Richard H. Field, Gen. Counsel, David F. Cavers, Asst. Gen. Counsel, Bernard M. Fitzgerald, Transportation Counsel, Transportation and Public Utilities Division, and M. D. Miller, Atty., Office of Price Administration, all of Washington, D. C., for Price Administrator.

Charles Clark, Gen. Atty. Southern Railway System, Frank W. Gwathmey and Joseph P. Cook, all of Washington, D. C., for North Carolina Rail Lines.

Leon Jourolmon, Jr., of Knoxville, Tenn., for Railroad and Public Utilities Commission of the State of Tennessee, for Alabama Public Service Commission, and for Commonwealth of Kentucky.

Edward Dumbauld, Sp. Asst. to Atty. Gen., Wendell Berge, Asst. Atty. Gen., J. O. Carr, U. S. Atty., of Wilmington, N. C., Daniel J. Knowlton, Chief Counsel, and J. Stanley Payne, Asst. Chief Counsel, Interstate Commerce Commission, both of Washington, D. C., for United States and Interstate Commerce Commission.

Before PARKER, Circuit Judge, and MEEKINS and HAYES, District Judges.

PARKER, Circuit Judge.

This is a suit under the Urgent Deficiencies Act, 28 U.S.C.A. 43-48, to enjoin and set aside an order of the Interstate Commerce Commission requiring railroads serving the State of North Carolina to establish and maintain intrastate coach fares for passengers on bases no lower than the present interstate fares. The effect of the order is to require the present basic coach fare in North Carolina of 1.65 cents per mile to be increased to the present interstate level of 2.2 cents per mile. A special court of three judges has been convened pursuant to statute, intervention has been allowed on the part of various interested parties, and the case has been heard on the merits and submitted for final decree.

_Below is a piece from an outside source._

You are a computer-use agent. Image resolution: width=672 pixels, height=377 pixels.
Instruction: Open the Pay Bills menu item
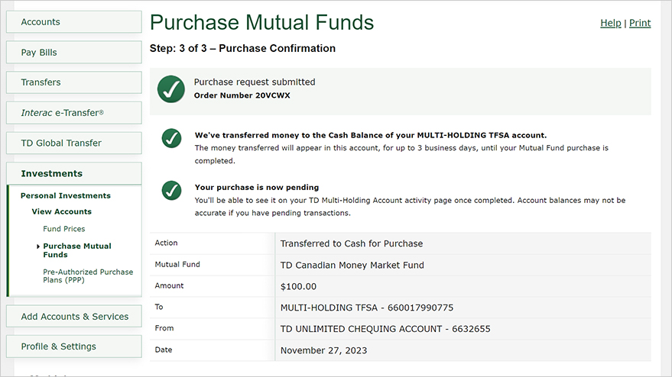[73, 52]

The findings of the Commission in support of the order, made in a proceeding relating to fares in the States of Alabama, Kentucky and Tennessee, as well as in North Carolina (Alabama Intrastate Fares 258 I.C.C. 133, 154, 155), are as follows:

"1. The interstate one-way and round-trip coach fares now in effect to, from, and through points in Alabama, Kentucky, North Carolina, and Tennessee, and the interstate round-trip fares applicable in sleeping and parlor cars now in effect to, from, and through points in Alabama and Tennessee, are just and reasonable.

"2. The intrastate one-way and round-trip coach fares in Alabama, Kentucky, North Carolina, and Tennessee, with certain exceptions hereinbefore referred to and not here in issue, and the intrastate round-trip fares applicable in sleeping and parlor cars in Alabama and Tennessee, are lower than the corresponding fares applicable interstate and intrastate generally throughout southern territory, except in the several States mentioned in this finding.

"3. The conditions affecting the one-way and round-trip transportation of passengers in coaches within these four States, and the round-trip transportation of passengers in sleeping and parlor cars within Alabama and Tennessee, intrastate on the one hand, and interstate to, from, and through those respective States on the other, are substantially similar.

"4. Interstate passengers in these States travel in the same trains and generally in the same cars with intrastate passengers, but are forced to pay higher fares than the intrastate passengers for like services, to the undue and unreasonable advantage and preference of the intrastate passengers and the undue and unreasonable disadvantage and prejudice of the interstate passengers.

"5. Respondents' revenues under the lower intrastate fares are less by at least $725,000 per annum in Alabama, $500,000 in Kentucky, $525,000 in North Carolina, and $525,000 in Tennessee than they would be if those fares were increased to the level of the corresponding interstate fares, and traffic moving under these lower intrastate fares is not contributing its fair share of the revenues required to enable respondents to render adequate and efficient transportation service.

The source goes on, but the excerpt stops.